MADRID, Feb. 5 (EUROPA PRESS) –
Researchers have discovered a mechanism that could explain why COVID-19 patients lose their sense of smell.
Published online in the journal Cell, the new study finds that infection indirectly reduces the action of olfactory receptors (OR), proteins located on the surface of nerve cells in the nose that detect molecules associated with odours. .
Led by researchers at New York University Grossman School of Medicine and Columbia University, the new study may also shed light on the effects of COVID-19 on other types of brain cells and on other effects persistent neurological symptoms of COVID-19 such as “brain fog,” headaches, and depression.
The experiments showed that the presence of the virus near nerve cells (neurons) in the olfactory tissue triggered a surge of immune cells, microglia and T cells, which detect and counter infection.
These cells release proteins called cytokines that modify the genetic activity of olfactory nerve cells, even though the virus cannot infect them, the study authors say.
While immune cell activity would dissipate rapidly in other scenarios, in the brain, the team theorizes, immune signaling persists in a way that reduces the activity of genes needed to build olfactory receptors.
“Our findings provide the first mechanistic explanation for smell loss in COVID-19 and how this may underlie the long-standing biology of COVID-19,” said co-author Benjamin tenOever, a professor in the Department of Microbiology at NYU Langone Health. The work, added to another study by tenOever’s group, also suggests how the pandemic virus, which infects less than 1% of cells in the human body, can cause such severe damage to so many organs.”
According to the researchers, a unique symptom of COVID-19 infection is loss of smell without the nasal congestion seen in other infections such as the common cold.
In most cases, the loss of smell lasts only a few weeks, but in more than 12 percent of COVID-19 patients, olfactory dysfunction persists in the form of continued reduction in the ability to smell (hyposmia) or changes in the way the person perceives the same odor (parosmia).
To better understand COVID-19-induced loss of smell, the current authors explored the molecular consequences of SARS-CoV-2 infection in golden hamsters and in olfactory tissue taken from 23 human autopsies.
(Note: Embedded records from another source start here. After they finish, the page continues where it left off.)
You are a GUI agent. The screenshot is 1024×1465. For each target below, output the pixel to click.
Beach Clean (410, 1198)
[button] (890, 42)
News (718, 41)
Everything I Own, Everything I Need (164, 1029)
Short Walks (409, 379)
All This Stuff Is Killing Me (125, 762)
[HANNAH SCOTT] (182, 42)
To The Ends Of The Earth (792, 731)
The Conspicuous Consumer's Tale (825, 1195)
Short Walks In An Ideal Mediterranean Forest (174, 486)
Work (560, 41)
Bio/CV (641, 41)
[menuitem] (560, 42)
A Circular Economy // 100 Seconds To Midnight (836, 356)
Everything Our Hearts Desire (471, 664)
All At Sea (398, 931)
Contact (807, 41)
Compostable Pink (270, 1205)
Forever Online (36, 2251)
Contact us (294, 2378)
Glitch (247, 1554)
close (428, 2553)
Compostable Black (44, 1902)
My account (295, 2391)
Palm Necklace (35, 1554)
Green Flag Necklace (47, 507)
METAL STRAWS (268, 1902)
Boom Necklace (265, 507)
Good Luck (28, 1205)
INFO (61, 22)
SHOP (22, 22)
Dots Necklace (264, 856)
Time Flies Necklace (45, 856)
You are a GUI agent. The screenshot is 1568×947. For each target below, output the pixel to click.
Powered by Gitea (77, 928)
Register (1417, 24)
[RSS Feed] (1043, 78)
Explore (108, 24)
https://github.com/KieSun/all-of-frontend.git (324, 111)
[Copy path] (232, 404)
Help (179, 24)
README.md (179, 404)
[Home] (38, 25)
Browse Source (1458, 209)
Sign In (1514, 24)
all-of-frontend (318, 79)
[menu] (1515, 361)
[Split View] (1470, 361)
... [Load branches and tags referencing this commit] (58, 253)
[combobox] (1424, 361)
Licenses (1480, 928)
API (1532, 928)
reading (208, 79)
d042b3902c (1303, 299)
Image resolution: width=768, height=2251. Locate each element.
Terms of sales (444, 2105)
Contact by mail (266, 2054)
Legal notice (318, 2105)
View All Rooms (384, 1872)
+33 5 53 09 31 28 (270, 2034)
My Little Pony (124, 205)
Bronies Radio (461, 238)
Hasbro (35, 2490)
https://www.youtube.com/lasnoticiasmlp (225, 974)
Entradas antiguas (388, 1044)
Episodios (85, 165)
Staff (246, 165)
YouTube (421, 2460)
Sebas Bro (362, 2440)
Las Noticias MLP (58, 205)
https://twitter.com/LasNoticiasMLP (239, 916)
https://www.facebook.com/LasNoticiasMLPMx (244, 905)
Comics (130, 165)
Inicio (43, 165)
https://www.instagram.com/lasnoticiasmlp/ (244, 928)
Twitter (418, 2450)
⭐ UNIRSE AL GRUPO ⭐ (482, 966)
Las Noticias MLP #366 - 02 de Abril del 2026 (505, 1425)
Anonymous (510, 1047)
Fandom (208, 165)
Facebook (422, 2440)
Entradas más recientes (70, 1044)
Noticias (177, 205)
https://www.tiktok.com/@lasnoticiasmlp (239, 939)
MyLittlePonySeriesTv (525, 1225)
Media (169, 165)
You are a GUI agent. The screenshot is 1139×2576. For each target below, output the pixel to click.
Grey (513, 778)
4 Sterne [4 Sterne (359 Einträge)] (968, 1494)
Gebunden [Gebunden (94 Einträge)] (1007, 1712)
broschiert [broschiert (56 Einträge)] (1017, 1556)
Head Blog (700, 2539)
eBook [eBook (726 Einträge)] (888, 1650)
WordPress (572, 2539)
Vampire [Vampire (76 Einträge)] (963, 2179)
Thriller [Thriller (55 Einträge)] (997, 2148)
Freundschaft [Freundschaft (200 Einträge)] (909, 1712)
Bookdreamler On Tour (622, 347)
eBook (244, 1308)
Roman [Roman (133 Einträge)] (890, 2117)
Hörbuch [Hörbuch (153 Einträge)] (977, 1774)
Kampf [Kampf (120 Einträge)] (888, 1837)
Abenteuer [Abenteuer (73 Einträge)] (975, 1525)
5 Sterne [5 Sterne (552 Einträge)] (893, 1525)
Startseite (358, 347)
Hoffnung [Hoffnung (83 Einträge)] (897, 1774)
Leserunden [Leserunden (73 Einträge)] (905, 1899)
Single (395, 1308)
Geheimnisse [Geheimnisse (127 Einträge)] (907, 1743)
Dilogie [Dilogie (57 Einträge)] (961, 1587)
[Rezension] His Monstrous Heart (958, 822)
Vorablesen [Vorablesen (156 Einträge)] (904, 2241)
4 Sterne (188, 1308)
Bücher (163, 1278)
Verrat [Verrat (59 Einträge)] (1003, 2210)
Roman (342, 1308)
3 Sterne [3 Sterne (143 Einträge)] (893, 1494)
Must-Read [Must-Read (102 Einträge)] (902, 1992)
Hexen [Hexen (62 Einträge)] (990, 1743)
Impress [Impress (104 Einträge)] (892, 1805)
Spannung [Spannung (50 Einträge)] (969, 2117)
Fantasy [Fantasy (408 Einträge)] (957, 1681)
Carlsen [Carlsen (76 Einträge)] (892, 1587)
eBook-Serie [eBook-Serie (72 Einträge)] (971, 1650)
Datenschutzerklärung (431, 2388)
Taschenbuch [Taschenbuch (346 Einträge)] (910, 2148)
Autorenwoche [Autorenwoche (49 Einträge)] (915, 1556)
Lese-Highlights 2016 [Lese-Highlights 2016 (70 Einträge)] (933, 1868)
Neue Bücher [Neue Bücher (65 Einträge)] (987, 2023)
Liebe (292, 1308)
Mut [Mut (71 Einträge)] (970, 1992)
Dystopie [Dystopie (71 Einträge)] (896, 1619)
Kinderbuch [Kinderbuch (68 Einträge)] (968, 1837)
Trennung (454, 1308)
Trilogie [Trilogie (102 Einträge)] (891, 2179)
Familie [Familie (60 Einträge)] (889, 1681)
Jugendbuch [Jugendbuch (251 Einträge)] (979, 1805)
Hamsters represent a good model, as they are mammals that rely more on the sense of smell than humans and are more susceptible to nasal passage infection.
The study results build on the discovery, made over many years, that the process that turns genes on involves complex three-dimensional relationships, in which sections of DNA become more or less accessible to gene-reading machinery. of the cell based on key signals, and in which some DNA strands form loops to form long-range interactions that allow stable readout of genes.
Some genes operate in chromatin “compartments” – protein complexes that house genes – that are open and active, while others are compacted and closed, as part of the “nuclear architecture.”
In the study, experiments confirmed that SARS-CoV-2 infection, and the immune reaction to it, decreases the ability of DNA strands in chromosomes that influence the formation of the olfactory receptor building to be open. and active, and to loop to activate gene expression.
In both hamster and human olfactory neuronal tissue, the research team detected a persistent and widespread downregulation of olfactory receptor construction.
Other work published by these authors suggests that olfactory neurons are connected to sensitive brain regions, and that ongoing immune cell reactions in the nasal cavity could influence emotions, and the ability to think clearly (cognition), which consistent with the long COVID.
Experiments conducted in hamsters and recorded over time revealed that receptor downregulation of olfactory neurons persisted after short-term changes that might affect the sense of smell had naturally recovered.
The authors state that this suggests that COVID-19 causes a more long-lasting disruption in chromosomal regulation of gene expression, representing a form of “nuclear memory” that could prevent restoration of OR transcription even after infection. elimination of SARS-CoV-2.
“The finding that the sense of smell depends on ‘fragile’ genomic interactions between chromosomes has important implications,” says tenOever.
“If olfactory gene expression ceases every time the immune system responds in certain ways that disrupt interchromosomal contacts, then the lost sense of smell could act like the ‘canary in the coal mine,’ providing any early signals that the COVID-19 virus is damaging brain tissue before other symptoms occur, and suggesting new ways to treat it,” he adds.
In a next step, the team is studying whether treating long-COVID hamsters with steroids can curb damaging immune reactions (inflammation) to protect nuclear architecture.